Kofi Ahenkorah Marfo is a Ghanaian politician and member of the Eighth Parliament of the Fourth Republic of Ghana representing the Achiase Constituency in the Eastern Region on the ticket of the New Patriotic Party. He is currently the Board Chairman for the Metro Mass Transit Limited.

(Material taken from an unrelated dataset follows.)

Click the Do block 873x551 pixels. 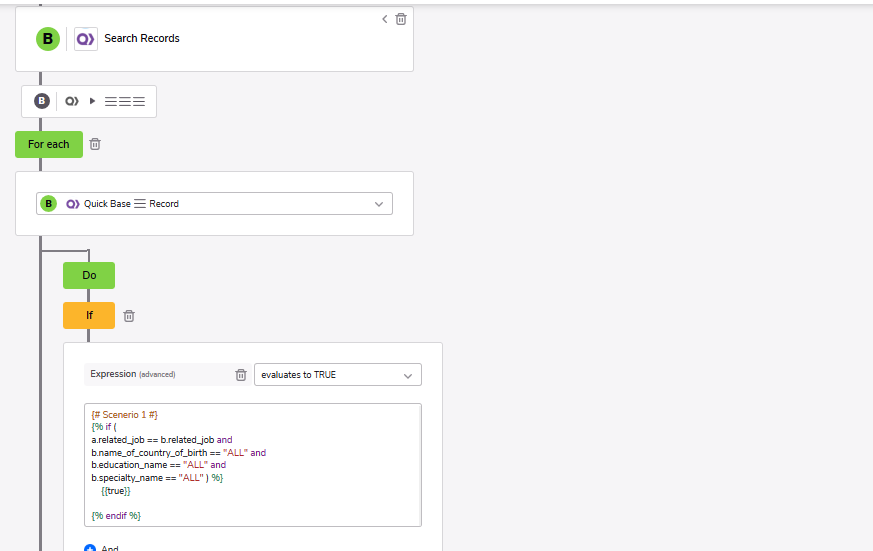[89, 276]
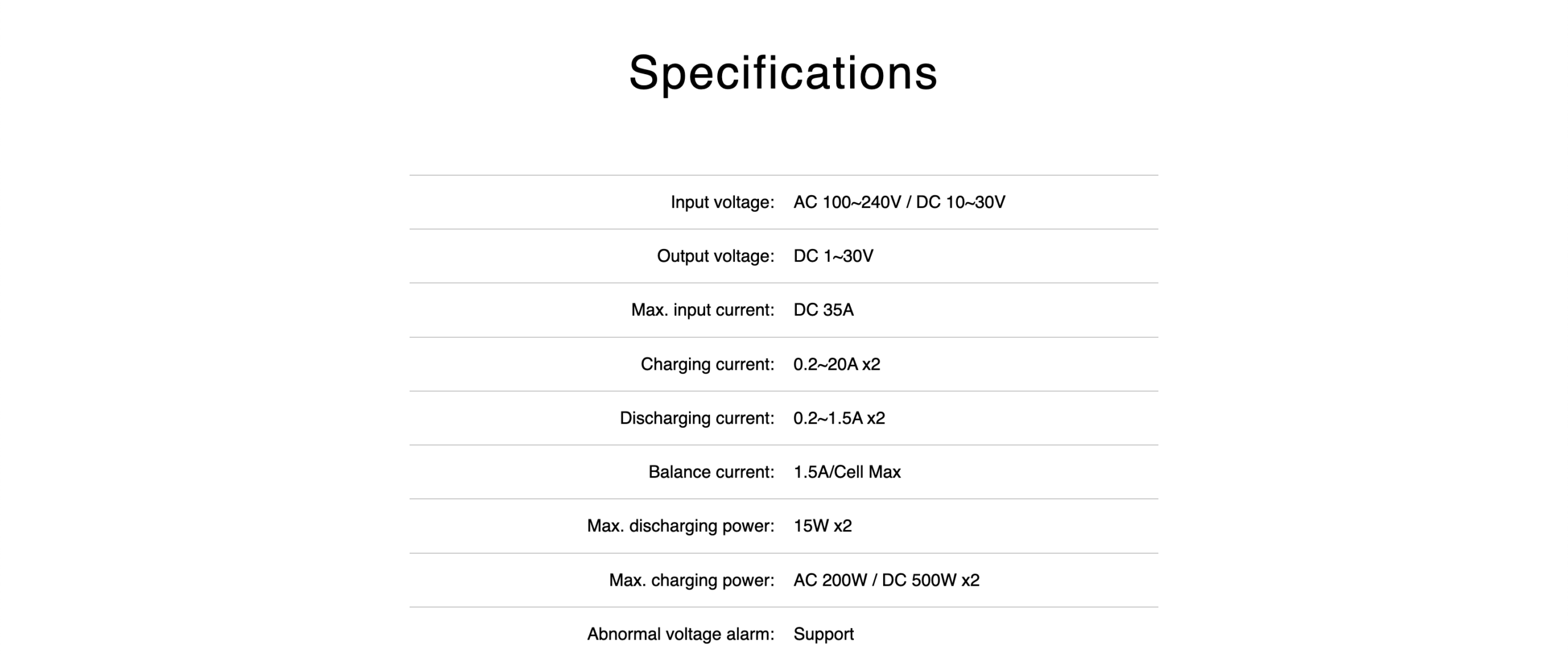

== Early life and education ==
Marfo was born on 26 April 1968 and hails from Akim Bieni in the Eastern region. He completed his Junior Secondary School Certificate in 1981 and his GCE O level in 1986. He later had his Proficiency Certificate in custom house agency in 2000 and his Executive certificate in 2013. He further had his Executive Masters in 2014.

== Career ==
Marfo was the Managing Director of KAM-G Services Limited and KAMPHA Logistics Limited.

=== Political career ===
Marfo is a member of NPP and currently the MP for the Achiase Constituency in the Eastern region. In the 2020 Ghana general elections, he won the parliamentary seat with 14,796 votes making 61.16% of the total votes cast whilst the NDC parliamentary aspirant Kwasi Akyem Apea-Kubi had 9,154 votes making 37.84% of the total votes cast and the GUM parliamentary candidate Christiana Yeboah had 243 votes making 1% of the total votes cast.

==== Committees ====
Marfo is a member of the Privileges committee and also a member of Roads and Transport Committee.

== Personal life ==
Marfo is a Christian.

== Philanthropy ==
Marfo presented 16 hair dryers, 2 new buses, 70 new sewing machines and an amount of 10,000 Ghana cedis as a form of scholarship to 20 students at the tertiary level in Achiase.